→ Provided information:
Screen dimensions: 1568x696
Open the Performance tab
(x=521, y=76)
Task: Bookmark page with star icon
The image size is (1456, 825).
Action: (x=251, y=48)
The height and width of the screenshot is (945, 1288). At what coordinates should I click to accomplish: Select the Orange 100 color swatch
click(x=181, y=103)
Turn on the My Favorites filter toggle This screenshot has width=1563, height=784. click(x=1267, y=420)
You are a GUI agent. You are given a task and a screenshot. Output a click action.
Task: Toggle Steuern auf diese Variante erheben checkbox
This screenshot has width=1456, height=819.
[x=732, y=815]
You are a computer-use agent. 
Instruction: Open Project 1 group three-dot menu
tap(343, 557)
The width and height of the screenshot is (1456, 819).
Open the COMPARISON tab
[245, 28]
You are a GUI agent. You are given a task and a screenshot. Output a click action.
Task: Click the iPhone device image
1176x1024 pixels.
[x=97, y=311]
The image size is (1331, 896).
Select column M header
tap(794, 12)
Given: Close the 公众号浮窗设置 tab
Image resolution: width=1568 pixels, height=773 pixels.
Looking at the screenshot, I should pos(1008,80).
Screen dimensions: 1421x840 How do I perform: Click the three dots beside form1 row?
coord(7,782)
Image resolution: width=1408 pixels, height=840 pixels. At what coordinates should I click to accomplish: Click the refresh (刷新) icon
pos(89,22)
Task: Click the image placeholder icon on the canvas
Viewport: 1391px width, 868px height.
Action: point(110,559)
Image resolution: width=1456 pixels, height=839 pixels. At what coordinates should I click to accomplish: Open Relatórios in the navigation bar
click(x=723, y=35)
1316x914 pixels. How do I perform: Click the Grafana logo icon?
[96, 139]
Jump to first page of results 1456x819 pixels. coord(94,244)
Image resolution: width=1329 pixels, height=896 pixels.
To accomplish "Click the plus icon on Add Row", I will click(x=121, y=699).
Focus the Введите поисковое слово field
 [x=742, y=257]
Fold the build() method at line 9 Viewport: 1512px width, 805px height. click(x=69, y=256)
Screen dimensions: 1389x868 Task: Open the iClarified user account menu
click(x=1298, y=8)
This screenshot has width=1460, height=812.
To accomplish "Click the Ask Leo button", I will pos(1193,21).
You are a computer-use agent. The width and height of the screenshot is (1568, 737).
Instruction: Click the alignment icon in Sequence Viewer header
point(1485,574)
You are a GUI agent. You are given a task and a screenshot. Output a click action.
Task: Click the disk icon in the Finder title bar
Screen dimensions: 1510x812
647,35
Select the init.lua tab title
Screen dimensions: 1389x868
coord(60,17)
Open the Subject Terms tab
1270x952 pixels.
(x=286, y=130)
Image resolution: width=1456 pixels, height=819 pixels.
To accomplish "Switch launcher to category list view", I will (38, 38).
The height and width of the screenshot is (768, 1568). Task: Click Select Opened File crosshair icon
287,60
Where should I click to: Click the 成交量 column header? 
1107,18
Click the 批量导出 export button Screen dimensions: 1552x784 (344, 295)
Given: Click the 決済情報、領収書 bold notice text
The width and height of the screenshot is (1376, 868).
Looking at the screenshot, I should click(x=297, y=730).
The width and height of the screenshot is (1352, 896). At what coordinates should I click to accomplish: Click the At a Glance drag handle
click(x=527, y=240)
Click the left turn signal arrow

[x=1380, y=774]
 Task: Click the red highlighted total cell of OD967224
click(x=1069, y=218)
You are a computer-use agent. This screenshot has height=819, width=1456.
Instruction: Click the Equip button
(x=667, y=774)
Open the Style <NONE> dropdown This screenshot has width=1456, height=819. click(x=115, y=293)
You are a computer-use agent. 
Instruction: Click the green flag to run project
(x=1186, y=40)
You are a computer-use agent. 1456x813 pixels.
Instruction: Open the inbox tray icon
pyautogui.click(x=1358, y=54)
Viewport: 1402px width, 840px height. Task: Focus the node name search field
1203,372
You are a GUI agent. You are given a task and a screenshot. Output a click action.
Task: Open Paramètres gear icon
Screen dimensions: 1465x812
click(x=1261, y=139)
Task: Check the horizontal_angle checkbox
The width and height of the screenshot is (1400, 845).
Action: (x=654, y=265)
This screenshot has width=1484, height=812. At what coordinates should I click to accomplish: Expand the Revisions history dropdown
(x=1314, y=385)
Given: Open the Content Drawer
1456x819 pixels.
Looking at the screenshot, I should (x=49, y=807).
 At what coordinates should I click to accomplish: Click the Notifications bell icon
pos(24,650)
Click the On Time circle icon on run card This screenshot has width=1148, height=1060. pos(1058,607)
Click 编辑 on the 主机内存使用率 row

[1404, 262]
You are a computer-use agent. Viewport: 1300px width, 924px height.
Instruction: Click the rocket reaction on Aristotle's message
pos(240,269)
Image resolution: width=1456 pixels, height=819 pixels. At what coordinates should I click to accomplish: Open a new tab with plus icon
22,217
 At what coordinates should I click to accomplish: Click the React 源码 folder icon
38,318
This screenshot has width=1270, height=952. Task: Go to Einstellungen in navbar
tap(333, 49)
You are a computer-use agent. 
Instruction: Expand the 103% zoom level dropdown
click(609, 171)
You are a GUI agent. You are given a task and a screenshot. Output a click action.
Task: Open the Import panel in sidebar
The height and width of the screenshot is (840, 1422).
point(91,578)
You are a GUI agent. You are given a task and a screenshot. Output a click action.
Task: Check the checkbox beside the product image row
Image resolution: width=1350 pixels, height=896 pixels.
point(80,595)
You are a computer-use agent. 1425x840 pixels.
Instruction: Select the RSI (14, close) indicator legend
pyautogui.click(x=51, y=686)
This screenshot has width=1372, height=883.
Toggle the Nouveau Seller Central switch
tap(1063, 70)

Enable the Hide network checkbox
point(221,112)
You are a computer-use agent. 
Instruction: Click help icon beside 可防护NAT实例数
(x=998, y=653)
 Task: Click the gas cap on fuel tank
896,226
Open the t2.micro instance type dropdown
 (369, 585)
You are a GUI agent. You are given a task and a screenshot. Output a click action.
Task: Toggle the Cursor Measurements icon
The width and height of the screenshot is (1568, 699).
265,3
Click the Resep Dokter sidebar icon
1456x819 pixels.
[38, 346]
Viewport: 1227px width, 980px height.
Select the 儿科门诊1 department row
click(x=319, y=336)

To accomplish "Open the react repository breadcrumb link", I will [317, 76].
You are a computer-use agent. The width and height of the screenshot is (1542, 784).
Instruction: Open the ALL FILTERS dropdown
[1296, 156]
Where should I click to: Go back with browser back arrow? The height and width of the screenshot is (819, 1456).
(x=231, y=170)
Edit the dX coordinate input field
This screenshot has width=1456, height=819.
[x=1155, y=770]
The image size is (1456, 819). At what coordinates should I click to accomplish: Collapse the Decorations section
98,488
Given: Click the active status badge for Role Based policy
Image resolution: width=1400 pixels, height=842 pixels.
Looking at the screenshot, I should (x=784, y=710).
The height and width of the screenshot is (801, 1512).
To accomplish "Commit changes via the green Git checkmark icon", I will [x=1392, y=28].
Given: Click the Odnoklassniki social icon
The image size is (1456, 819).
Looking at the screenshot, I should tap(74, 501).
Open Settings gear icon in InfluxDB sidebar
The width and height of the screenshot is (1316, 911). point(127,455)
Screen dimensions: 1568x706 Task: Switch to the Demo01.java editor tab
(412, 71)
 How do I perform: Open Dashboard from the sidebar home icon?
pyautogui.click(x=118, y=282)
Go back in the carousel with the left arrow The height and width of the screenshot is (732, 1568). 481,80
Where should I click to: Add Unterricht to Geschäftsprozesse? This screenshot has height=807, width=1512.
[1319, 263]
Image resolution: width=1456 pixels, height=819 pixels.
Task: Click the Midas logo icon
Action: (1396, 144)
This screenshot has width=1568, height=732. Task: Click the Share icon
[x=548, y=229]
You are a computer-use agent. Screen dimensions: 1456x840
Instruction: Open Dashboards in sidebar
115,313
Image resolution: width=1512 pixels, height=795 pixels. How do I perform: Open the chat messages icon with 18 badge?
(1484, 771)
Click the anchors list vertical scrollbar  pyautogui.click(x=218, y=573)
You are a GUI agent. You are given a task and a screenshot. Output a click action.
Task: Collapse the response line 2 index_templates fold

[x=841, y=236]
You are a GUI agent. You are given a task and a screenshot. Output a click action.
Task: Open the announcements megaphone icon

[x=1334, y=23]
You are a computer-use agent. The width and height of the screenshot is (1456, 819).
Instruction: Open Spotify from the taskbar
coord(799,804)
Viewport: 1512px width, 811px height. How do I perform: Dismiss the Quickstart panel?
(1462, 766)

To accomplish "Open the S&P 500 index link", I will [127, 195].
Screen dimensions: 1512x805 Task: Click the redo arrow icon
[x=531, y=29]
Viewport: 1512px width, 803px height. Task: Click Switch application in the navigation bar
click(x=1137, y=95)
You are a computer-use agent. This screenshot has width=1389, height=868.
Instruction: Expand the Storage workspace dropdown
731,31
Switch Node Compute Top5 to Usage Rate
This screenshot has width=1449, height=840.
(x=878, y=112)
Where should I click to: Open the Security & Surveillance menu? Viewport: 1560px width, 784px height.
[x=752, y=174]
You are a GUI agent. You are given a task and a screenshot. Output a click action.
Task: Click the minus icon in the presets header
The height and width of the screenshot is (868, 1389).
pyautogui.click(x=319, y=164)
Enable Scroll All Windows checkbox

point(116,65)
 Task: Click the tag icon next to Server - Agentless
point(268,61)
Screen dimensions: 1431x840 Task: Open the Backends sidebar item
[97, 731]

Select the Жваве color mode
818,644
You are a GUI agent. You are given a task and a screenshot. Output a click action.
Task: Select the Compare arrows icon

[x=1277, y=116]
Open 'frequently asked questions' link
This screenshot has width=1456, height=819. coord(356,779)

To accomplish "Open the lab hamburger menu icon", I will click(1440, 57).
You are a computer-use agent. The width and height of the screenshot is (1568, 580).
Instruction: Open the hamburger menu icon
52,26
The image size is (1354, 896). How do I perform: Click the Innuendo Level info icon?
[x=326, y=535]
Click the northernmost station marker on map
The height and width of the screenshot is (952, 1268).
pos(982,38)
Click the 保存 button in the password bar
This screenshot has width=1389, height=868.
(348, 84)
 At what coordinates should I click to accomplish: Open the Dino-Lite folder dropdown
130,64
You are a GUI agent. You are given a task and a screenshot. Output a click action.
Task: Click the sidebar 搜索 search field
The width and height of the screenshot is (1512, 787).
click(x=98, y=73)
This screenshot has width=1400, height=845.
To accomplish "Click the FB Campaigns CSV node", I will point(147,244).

→ Goal of the exercise:
What you return should be exactly the lines above, starting at the one with "Task: Click the minus" and ending at the one with "Task: Click the sidebar 搜索 search field", and nothing else.

→ Solution to the exercise:
Task: Click the minus icon in the presets header
The height and width of the screenshot is (868, 1389).
pyautogui.click(x=319, y=164)
Enable Scroll All Windows checkbox

point(116,65)
 Task: Click the tag icon next to Server - Agentless
point(268,61)
Screen dimensions: 1431x840 Task: Open the Backends sidebar item
[97, 731]

Select the Жваве color mode
818,644
You are a GUI agent. You are given a task and a screenshot. Output a click action.
Task: Select the Compare arrows icon

[x=1277, y=116]
Open 'frequently asked questions' link
This screenshot has width=1456, height=819. coord(356,779)

To accomplish "Open the lab hamburger menu icon", I will click(1440, 57).
You are a computer-use agent. The width and height of the screenshot is (1568, 580).
Instruction: Open the hamburger menu icon
52,26
The image size is (1354, 896). How do I perform: Click the Innuendo Level info icon?
[x=326, y=535]
Click the northernmost station marker on map
The height and width of the screenshot is (952, 1268).
pos(982,38)
Click the 保存 button in the password bar
This screenshot has width=1389, height=868.
(348, 84)
 At what coordinates should I click to accomplish: Open the Dino-Lite folder dropdown
130,64
You are a GUI agent. You are given a task and a screenshot. Output a click action.
Task: Click the sidebar 搜索 search field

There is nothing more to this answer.